Sopa quente, café, pão. Talvez mais alguma coisa. À porta da Casa dos Irmãos Albertinos, em Lviv, há sempre alguém à espera, há sempre uma mão estendida. A casa, amarela, é bem conhecida em toda a cidade. A guerra na Ucrânia veio aumentar ainda mais o número dos pobres, dos sem-abrigo, dos que precisam de ajuda para sobreviver. Os tempos estão muito difíceis, mas a porta continua sempre aberta para, como nos diz o Irmão Bernard, “mostrar que a vida é mais forte do que a morte” …

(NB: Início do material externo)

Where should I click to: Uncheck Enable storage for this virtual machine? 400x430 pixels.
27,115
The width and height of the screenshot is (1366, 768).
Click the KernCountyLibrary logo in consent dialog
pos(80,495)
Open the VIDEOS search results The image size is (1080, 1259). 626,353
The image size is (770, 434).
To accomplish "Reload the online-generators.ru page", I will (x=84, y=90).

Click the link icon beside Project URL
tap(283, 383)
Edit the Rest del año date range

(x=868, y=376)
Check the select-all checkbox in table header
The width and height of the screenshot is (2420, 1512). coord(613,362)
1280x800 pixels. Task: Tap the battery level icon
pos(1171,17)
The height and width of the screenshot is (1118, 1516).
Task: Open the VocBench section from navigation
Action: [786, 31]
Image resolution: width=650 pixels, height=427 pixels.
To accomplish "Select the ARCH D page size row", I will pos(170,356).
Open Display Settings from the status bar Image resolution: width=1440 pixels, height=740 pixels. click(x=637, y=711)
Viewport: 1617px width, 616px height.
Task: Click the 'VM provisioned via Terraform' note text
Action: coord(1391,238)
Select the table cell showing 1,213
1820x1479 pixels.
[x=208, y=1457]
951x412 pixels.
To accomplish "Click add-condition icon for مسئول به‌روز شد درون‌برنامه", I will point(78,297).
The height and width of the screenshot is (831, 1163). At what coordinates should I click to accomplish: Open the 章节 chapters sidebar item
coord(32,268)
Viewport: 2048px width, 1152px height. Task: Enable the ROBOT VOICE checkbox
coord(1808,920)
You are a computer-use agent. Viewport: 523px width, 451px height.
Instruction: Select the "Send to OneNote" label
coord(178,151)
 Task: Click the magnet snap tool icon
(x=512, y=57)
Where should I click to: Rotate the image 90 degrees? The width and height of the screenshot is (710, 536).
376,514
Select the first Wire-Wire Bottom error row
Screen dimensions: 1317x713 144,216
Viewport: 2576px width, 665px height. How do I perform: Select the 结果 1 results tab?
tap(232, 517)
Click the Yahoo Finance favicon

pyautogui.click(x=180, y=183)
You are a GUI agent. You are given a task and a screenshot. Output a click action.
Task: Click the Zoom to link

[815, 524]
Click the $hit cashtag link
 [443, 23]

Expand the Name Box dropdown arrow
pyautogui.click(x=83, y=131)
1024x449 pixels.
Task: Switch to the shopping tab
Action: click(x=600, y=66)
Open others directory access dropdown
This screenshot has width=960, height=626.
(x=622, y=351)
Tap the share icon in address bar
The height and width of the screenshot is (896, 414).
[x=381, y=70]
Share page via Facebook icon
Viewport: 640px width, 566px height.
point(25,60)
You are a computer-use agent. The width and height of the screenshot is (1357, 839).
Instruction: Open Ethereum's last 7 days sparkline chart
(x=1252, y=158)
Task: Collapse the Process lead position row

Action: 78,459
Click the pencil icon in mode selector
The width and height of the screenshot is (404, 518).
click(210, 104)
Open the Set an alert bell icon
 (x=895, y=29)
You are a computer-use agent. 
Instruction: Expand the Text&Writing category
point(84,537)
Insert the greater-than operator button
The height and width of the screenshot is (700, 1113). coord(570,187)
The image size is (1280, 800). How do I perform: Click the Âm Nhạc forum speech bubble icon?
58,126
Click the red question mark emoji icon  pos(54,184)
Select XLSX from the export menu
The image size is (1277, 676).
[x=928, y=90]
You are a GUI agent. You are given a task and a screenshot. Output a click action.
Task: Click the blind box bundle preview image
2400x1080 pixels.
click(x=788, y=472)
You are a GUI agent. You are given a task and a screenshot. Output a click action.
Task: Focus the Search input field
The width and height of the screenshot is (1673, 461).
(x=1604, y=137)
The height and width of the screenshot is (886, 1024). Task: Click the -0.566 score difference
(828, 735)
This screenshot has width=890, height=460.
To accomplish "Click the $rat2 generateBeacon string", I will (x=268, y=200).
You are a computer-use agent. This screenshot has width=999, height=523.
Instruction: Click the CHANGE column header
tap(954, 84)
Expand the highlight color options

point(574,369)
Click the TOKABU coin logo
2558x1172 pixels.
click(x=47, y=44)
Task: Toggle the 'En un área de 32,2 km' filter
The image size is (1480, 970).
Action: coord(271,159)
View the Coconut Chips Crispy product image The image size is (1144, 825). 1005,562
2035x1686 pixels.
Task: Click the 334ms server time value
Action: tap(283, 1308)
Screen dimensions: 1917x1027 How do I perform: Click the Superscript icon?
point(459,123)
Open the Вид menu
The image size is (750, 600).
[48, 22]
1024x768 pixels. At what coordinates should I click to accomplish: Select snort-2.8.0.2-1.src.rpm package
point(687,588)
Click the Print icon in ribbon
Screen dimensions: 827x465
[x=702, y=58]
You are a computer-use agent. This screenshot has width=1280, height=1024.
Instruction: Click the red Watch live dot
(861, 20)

A fila é grande. São homens e mulheres a quem, por vezes, já se perdeu a idade. São pessoas com olhares gastos, cinzentos, apagados. São pessoas com os rostos enrugados, com vidas duras. Muitos são sem-abrigo, outros, tendo casa, nada têm para comer. O Irmão Bernard é um destes homens consagrados que assumiram a missão de olhar pelos últimos da sociedade. A fila à porta da casa amarela dos Irmãos Albertinos em Lviv é sempre grande. Mas desde que a guerra começou na Ucrânia, com a invasão das tropas russas em 24 de Fevereiro de 2022, que tem aumentado o número dos que procuram ali sossegar o estômago nem que seja apenas com uma sopa e um naco de pão. No Inverno, quando as temperaturas ficam escandalosamente muitos graus abaixo de zero, parece que se acentuam ainda mais os sinais que identificam os pobres e os indigentes de Lviv. O frio empobrece as pessoas. É por isso que lá dentro da casa dos Irmãos Albertinos o vapor do quente da panela da sopa ou o aroma do café parecem, para quem está cá fora na fila, uma verdadeira promessa de banquete. O Irmão Bernard conhece a maior parte dos que acorrem ao abrigo desta congregação. Ele próprio diz que eles “são como uma equipa de emergência, de primeiros-socorros”. Apesar disso, apesar de estar ali há anos a fazer todos os dias quase sempre os mesmos gestos, a distribuir comida, a sossegar a fome, o seu olhar ainda se comove com a miséria, com os que não têm nada, com os que vivem na maior indigência. Esses, que são os últimos da sociedade, são a razão de ser destes irmãos. É para eles que trabalham, que se levantam todos os dias, é para eles que mobilizam boas vontades para terem sempre pelo menos uma panela a fumegar ao lume. É para eles que vivem. “O homem da rua, com problemas, alguém que está com frio, alguém que passa fome, é o nosso dia-a-dia. É para isso que estamos aqui”, explica-nos.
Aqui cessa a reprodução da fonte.